So far in the Wedding Craft Pound Shop Challenge series, I have covered favours and signage. Today, I went to the Pound Shop, looking for something to have within the venue. After wandering around the shop for a little while, I thought of making some kind of display for a Sweet table. Sweet tables have become really popular for weddings. Taking the place of a traditional sit-down dessert, and sometimes instead of a traditional large cake, a table of sweets, cakes or deserts is a brilliant way of having a beautiful display in your venue, and pleasing a whole variety of guests at the same time. Increasing focus on the personal style of the couple means that you can have a whole load of fun, planning and including all your favourite things.
Surprisingly, it wasn’t seeing the sweets in the Pound shop that made me think about doing something for a Sweet table – it was a plain white plastic storage basket.
It seemed a good size and shape, so I picked it up. Painting it matt white did cross my mind – I generally believe in painting most things matt white, but decided to desist on this occasion. Time to be a little more creative I thought.
In the gardening section of the Pound Shop, I came across a vegetable storage bag. Hurrah – my chance to be creative, I thought. This is probably not a thought that crosses many the mind of an afternoon shopper in a Poundshop looking at a vegetable storage bag. However, it is made of jute, and jute, or burlap, is a really good thing to look out for if you’re looking for crafty touches at your wedding. It’s really inexpensive, readily available, versatile and a brilliant rustic texture. Just having it about the room signals you’ve come over bit rustic – perfect for the summer outdoorsy wedding.
If you’re using something like burlap, a bit rough and ready, it’s important to couple it with something more delicate and clean looking. I’ve chosen white cotton and candy-striped cotton tea towels. It’s this contrast of colour and textures that will work well, and help your venue look carefully crafted, rather than a bit of a farmyard accident. If you’ve been keeping up to date with the Wedding Pound Shop Challenge, you can see that I am a definite fan of having whites (cotton, painted surfaces) and neutrals (brown paper, luggage tags, newsprint) as the main colours, with splashes of candy colours or pastels.

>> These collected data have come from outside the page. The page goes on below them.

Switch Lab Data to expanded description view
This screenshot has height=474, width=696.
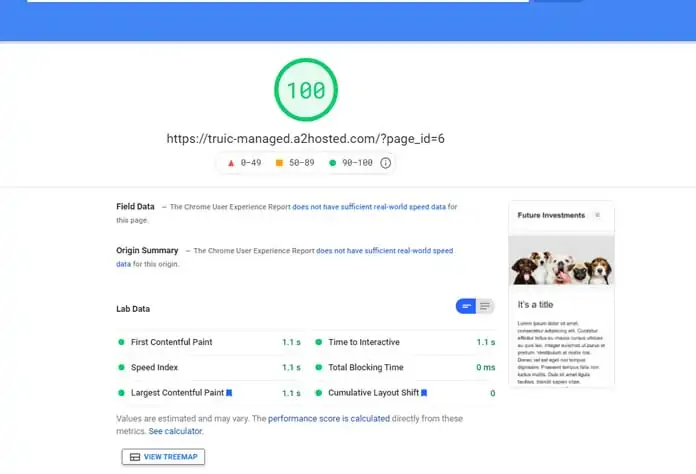[x=485, y=306]
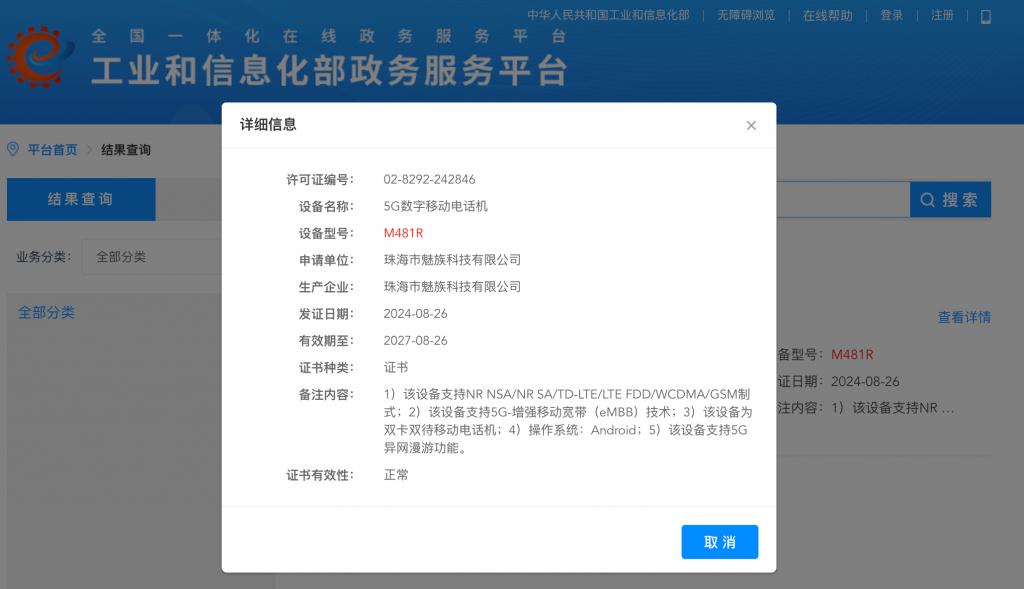Click the mobile phone icon in top bar
1024x589 pixels.
coord(986,16)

This way you can tie everything together with inexpensive white cotton, ribbon and paint, and neutral touches, and spend your money on the splashes of colour that will really be noticed.
Or, for your detail and splashes of colour, you can do what I did this time, and head to Primarni. Now, I admit, this is breaking the rules a little. This is, afterall, named the Pound Shop Challenge for a reason. But, after heading there to buy a pair of black flats for work (and accidentally simultaneously purchasing some stripey blue and white espadrilles – I blame the weather), I saw a beautiful head band, complete with small pink roses. It was advertised as being £2.00, but came up as £1.00 at the till. I feel happy that I’ve kept to the spirit of the Pound Shop challenge, if not the letter.

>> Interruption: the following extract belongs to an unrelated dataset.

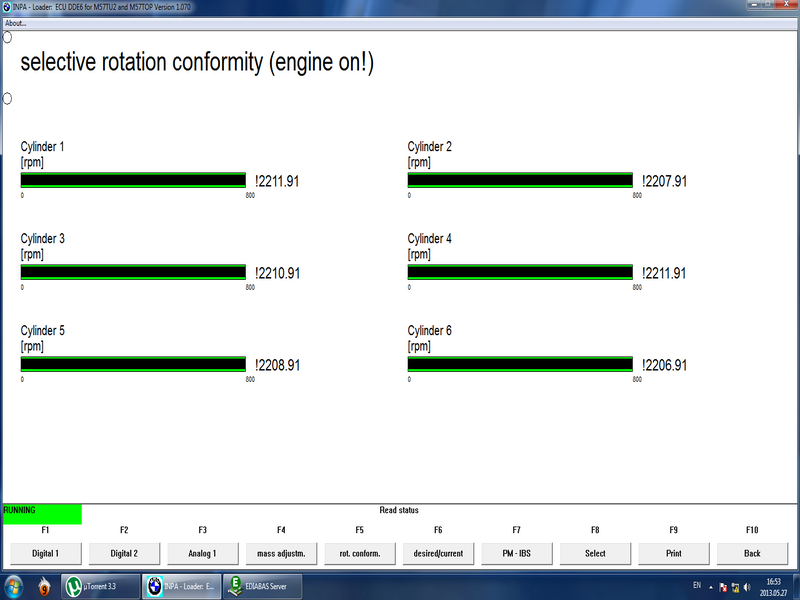This screenshot has width=800, height=600.
Task: Click the Windows Start orb
Action: (14, 586)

If you don’t want to do anything crafty with them, they make really nice actual headbands too! Perfect for bridesmaidsy heads.
The last things I bought were some sweets – definitely necessary and some little bowls to rest them in
So the method -
1) Put the plastic basket into the jute bag. The jute bag is a cover, so it’s basically a matter of moving the basket around and pulling the jute around it, until it is well covered. Use staples to hold the jute in place. My stapler gave up half way through this – the stapler being the problem rather than the jute. Given the woven nature of the fabric, I think using something that goes through the weave, like staples, cable ties or even kirby grips, holds burlap in place better than tape or glue.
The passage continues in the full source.